Link to this section使用 Neural Magic 的 DeepSparse 部署 YOLOv5#

欢迎来到软件交付的 AI 时代。

本指南将向你介绍如何使用 Neural Magic 的 DeepSparse 部署 YOLOv5。

DeepSparse 是一款在 CPU 上具有出色性能的推理运行时。例如，与 ONNX Runtime 基准相比，DeepSparse 在同一台机器上运行 YOLOv5s 的速度提升了 5.8 倍！

YOLOv5 DeepSparse vs ONNX Runtime speed comparison chart

你的深度学习工作负载首次能够在无需硬件加速器带来的复杂性和成本的情况下，满足生产环境的性能需求。简而言之，DeepSparse 为你提供了 GPU 级的性能和软件的简洁性：

灵活部署：在云端、数据中心和边缘环境中使用从 Intel、AMD 到 ARM 的任何硬件提供商，实现一致的运行效果。
无限扩展：垂直扩展至数百个核心，通过标准 Kubernetes 进行水平扩展，或使用 Serverless 实现完全抽象化。
轻松集成：提供清晰的 API，用于将你的模型集成到应用程序中并在生产环境中进行监控。

Link to this sectionDeepSparse 是如何实现 GPU 级性能的？#

DeepSparse 利用模型稀疏性来获得性能提升。

通过剪枝和量化实现的稀疏化是一项研究广泛的技术，它可以在保持高精度的同时，大幅减少执行网络所需的模型大小和计算量。DeepSparse 具备稀疏感知能力，这意味着它会跳过零参数，从而减少前向传递中的计算量。由于稀疏计算现在受限于内存，DeepSparse 会在缓存中深度执行网络，将问题分解为 Tensor Columns，即适合缓存的垂直计算条。

DeepSparse tensor columns for sparse neural network inference

具有压缩计算且在缓存中深度执行的稀疏网络，使得 DeepSparse 能够在 CPU 上提供 GPU 级的性能！

Link to this section如何创建在我数据上训练的 YOLOv5 稀疏版本？
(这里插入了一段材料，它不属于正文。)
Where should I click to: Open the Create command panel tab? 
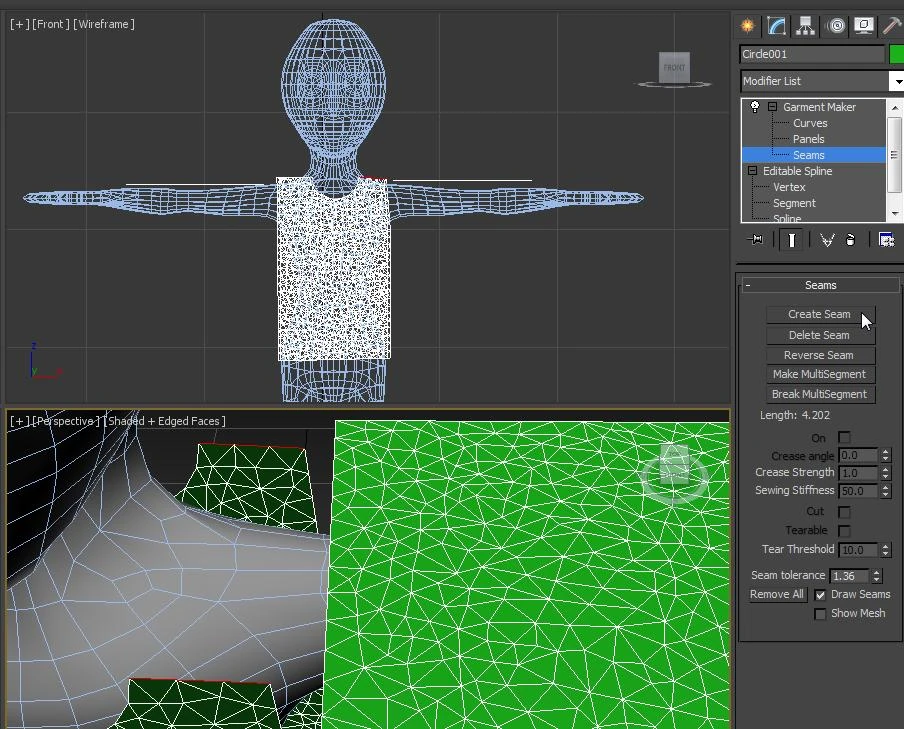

#

Neural Magic 的开源模型库 SparseZoo 包含每个 YOLOv5 模型的预稀疏化检查点。使用已与 Ultralytics 集成的 SparseML，你可以通过单个 CLI 命令将稀疏检查点微调到你的数据上。

查看 Neural Magic 的 YOLOv5 文档以了解更多详情。

Link to this sectionDeepSparse 使用方法#

我们将通过一个示例来演示如何使用 DeepSparse 对 YOLOv5s 的稀疏版本进行基准测试和部署。

Link to this section安装 DeepSparse#

运行以下命令来安装 DeepSparse。我们建议你使用带有 Python 的虚拟环境。

pip install "deepsparse[server,yolo,onnxruntime]"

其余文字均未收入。